This service focuses on assessing the fairness and equity of AI models used in healthcare. Through demographic performance breakdowns, explainable AI (XAI) tools, and bias detection methods, SMAILE at Karolinska Institutet supports the ethical development of AI tools. The service identifies potential bias in models and helps adjust training datasets or algorithms to promote fairness across age, gender, ethnicity, and other protected attributes.

We provide expertise and support in: • Bias and fairness audits for clinical AI • Performance disaggregation across demographic groups • Explainable AI and equity-by-design principles

How can the service help you?

Many developers are unaware of hidden biases in training data or model outputs. This service reveals fairness issues early and provides actionable diagnostics with tailored mitigation strategies. It helps build stakeholder trust and prepares for future ethical or regulatory scrutiny.
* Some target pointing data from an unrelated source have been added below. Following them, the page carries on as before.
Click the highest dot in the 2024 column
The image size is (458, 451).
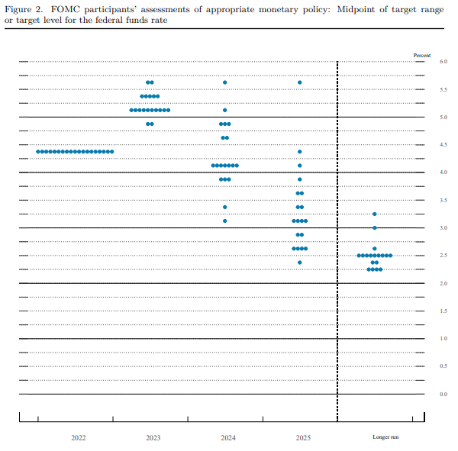[224, 82]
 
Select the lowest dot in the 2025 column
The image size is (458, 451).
[300, 263]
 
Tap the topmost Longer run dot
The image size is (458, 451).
[374, 214]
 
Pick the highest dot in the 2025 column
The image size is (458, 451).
[300, 82]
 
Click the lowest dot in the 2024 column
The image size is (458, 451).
[224, 221]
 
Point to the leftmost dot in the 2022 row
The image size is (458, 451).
[38, 152]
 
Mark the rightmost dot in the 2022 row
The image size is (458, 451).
[112, 152]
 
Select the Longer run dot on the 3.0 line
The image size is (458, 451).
[374, 227]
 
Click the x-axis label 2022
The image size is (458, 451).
[78, 437]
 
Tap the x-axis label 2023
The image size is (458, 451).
[153, 437]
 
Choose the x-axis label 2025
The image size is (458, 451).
[303, 437]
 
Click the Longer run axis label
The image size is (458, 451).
[385, 437]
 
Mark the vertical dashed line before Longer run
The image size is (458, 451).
[337, 229]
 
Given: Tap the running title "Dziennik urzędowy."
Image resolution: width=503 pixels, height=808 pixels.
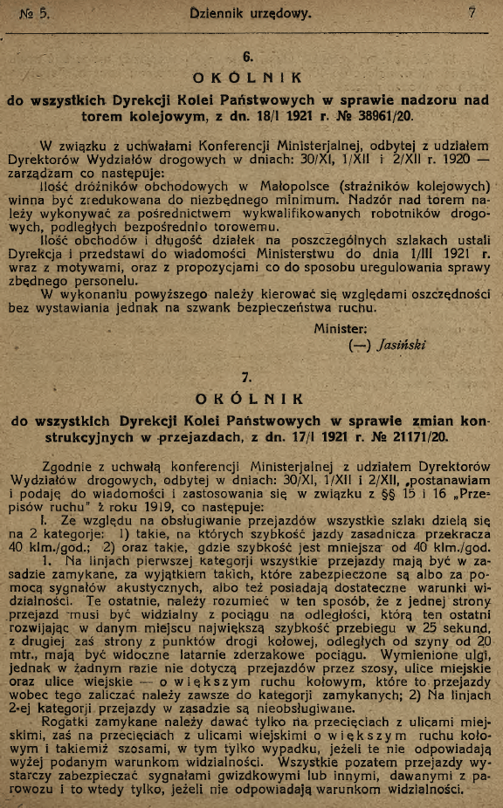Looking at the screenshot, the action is [x=251, y=13].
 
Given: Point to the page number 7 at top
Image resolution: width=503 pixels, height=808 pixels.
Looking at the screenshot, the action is [x=472, y=13].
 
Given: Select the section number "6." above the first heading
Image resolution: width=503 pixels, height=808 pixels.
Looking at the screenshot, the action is [x=247, y=58].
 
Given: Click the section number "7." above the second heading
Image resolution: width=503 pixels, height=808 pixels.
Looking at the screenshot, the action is [x=247, y=378].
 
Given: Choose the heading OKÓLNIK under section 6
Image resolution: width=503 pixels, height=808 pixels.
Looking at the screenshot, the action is [x=248, y=78].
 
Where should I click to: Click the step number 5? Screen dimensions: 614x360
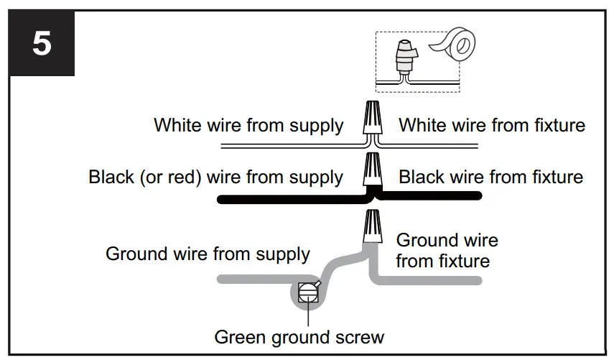(42, 43)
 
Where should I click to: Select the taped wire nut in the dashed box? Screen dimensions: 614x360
(404, 57)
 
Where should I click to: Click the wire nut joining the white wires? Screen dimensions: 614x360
(373, 118)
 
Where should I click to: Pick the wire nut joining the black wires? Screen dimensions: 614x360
(373, 169)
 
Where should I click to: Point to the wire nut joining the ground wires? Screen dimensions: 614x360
(373, 226)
How will the service be delivered?

Primarily delivered virtually. Clients provide access to anonymized datasets and models. SMAILE experts run audits using stratified metrics and XAI tools. Turnaround time: 2–3 weeks.

Additional Information

Provider Description

SMAILE specializes in responsible AI and ethical technology development. We support equity-focused model design and provide tools and strategies to mitigate risks of algorithmic harm in clinical settings.

Technical Description

Bias analysis is conducted using group-specific performance metrics (e.g., sensitivity, specificity, precision), fairness indicators (e.g., demographic parity, equal opportunity), and XAI tools such as SHAP, LIME, and counterfactual testing. The service aligns with fairness frameworks, including IEEE P7003 and the EU AI Act.

Service Customization

Clients can specify target subgroups for analysis. Optional components include bias mitigation training, fairness KPI monitoring, and strategy workshops.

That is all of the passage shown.